Toggle the display of automated, internal messages from the tracker.
Report forwarded
to
bug-gnu-emacs <at> gnu.org
:
bug#34023
; Package
emacs
.
(Wed, 09 Jan 2019 21:14:01 GMT)
Full text and
rfc822 format available.
Acknowledgement sent
to
Gavin Smith <gavinsmith0123 <at> gmail.com>
:
New bug report received and forwarded. Copy sent to
bug-gnu-emacs <at> gnu.org
.
(Wed, 09 Jan 2019 21:14:02 GMT)
Full text and
rfc822 format available.
Message #5 received at submit <at> debbugs.gnu.org (full text, mbox):
Emacs version checked: 26.1.
In the Info format colons are special, and for this reason, there is
limited support for colons in index entries. The Emacs Info mode
supports single colons in index entries as long as they are not followed
by a space.
There is this comment at the start of info.el:
;; Note that nowadays we expect Info files to be made using makeinfo.
;; In particular we make these assumptions:
;; - a menu item MAY contain colons but not colon-space ": "
;; - a menu item ending with ": " (but not ":: ") is an index entry
;; - a node name MAY NOT contain a colon
;; This distinction is to support indexing of computer programming
;; language terms that may contain ":" but not ": ".
It doesn't state it, but when I tested it double colons don't work even
if they are not followed by a space.
There is a fairly simple solution to this problem that I haven't seen
suggested in all the messages posted on this topic in the mailing list
archives. In index nodes only (which have a special marker included,
^@^H[index^@^H]), use a colon to terminate the text of the index entry,
but instead of looking for the first colon in the line, look for the
last. So this entry:
* a::b: a colon b. (line 129)
would refer to line 129 of the node "a colon b". This is possible
because node names cannot contain colons. This restriction is not too
important, whereas the inability to index items containing colons is
quite important. This is what is implemented in the standalone info
browser (since change on 2017-04-08).
This change shouldn't be made for all nodes, because the comment after
the closing '.' could contain a colon:
* label: node. comment: with a colon.
This shouldn't be interpreted as refering to a node "with a colon".
However, the "(line ...)" comment can't contain a colon.

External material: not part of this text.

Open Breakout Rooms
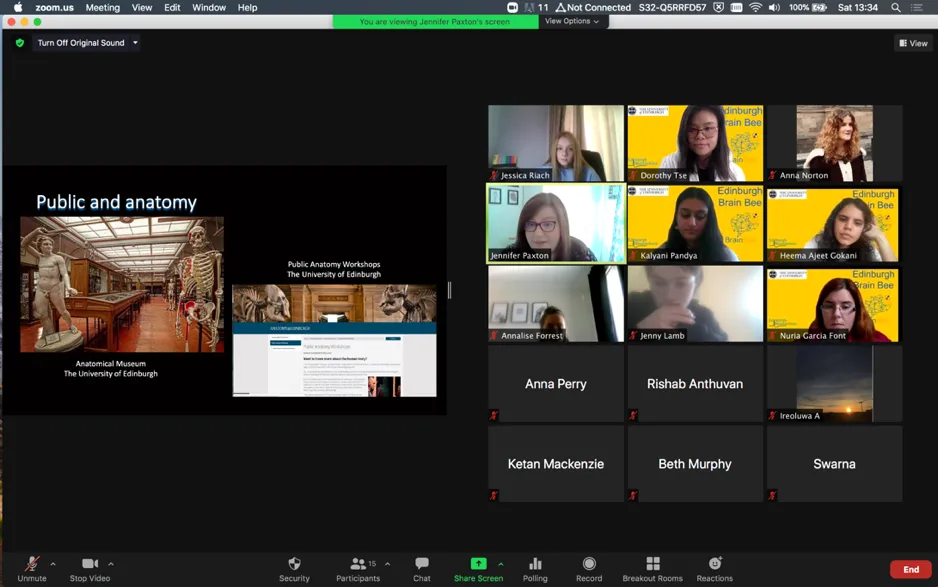Viewport: 938px width, 587px height. 652,565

I'm not familiar with Emacs Lisp enough to propose a patch to implement
this change myself.
The standalone info program also implemented a quoting mechanism
(surrounding the text with a pair of 0x7F bytes) to allow nearly all
characters to be included in node names and index entries. This has
never been implemented in Emacs Info and has never been used by default
in texi2any's output. I think my suggestion above would be sufficient
and would work with existing Info files and versions of
texi2any/makeinfo without anything breaking. The quoting mechanism could
potentially be removed from texi2any and info as nobody has ever used it
and it makes things more complicated for no reason.
Information forwarded
to
bug-gnu-emacs <at> gnu.org
:
bug#34023
; Package
emacs
.
(Fri, 11 Jan 2019 00:10:02 GMT)
Full text and
rfc822 format available.
Message #8 received at 34023 <at> debbugs.gnu.org (full text, mbox):
[Message part 1 (text/plain, inline)]
Hi Gavin,
> In the Info format colons are special, and for this reason, there is
> limited support for colons in index entries. The Emacs Info mode
> supports single colons in index entries as long as they are not followed
> by a space.
Thanks for the detailed description.
> It doesn't state it, but when I tested it double colons don't work even
> if they are not followed by a space.
>
> There is a fairly simple solution to this problem that I haven't seen
> suggested in all the messages posted on this topic in the mailing list
> archives. In index nodes only (which have a special marker included,
> ^@^H[index^@^H]), use a colon to terminate the text of the index entry,
> but instead of looking for the first colon in the line, look for the
> last. So this entry:
>
> * a::b: a colon b. (line 129)
>
> would refer to line 129 of the node "a colon b". This is possible
> because node names cannot contain colons. This restriction is not too
> important, whereas the inability to index items containing colons is
> quite important. This is what is implemented in the standalone info
> browser (since change on 2017-04-08).
The following patch handles the cases that you presented,
but it's hard to predict what other cases it might break.
Do you have a sample test file that covers different cases?
We could add such file to Emacs regression tests.
> This change shouldn't be made for all nodes, because the comment after
> the closing '.' could contain a colon:
>
> * label: node. comment: with a colon.
>
> This shouldn't be interpreted as refering to a node "with a colon".
>
> However, the "(line ...)" comment can't contain a colon.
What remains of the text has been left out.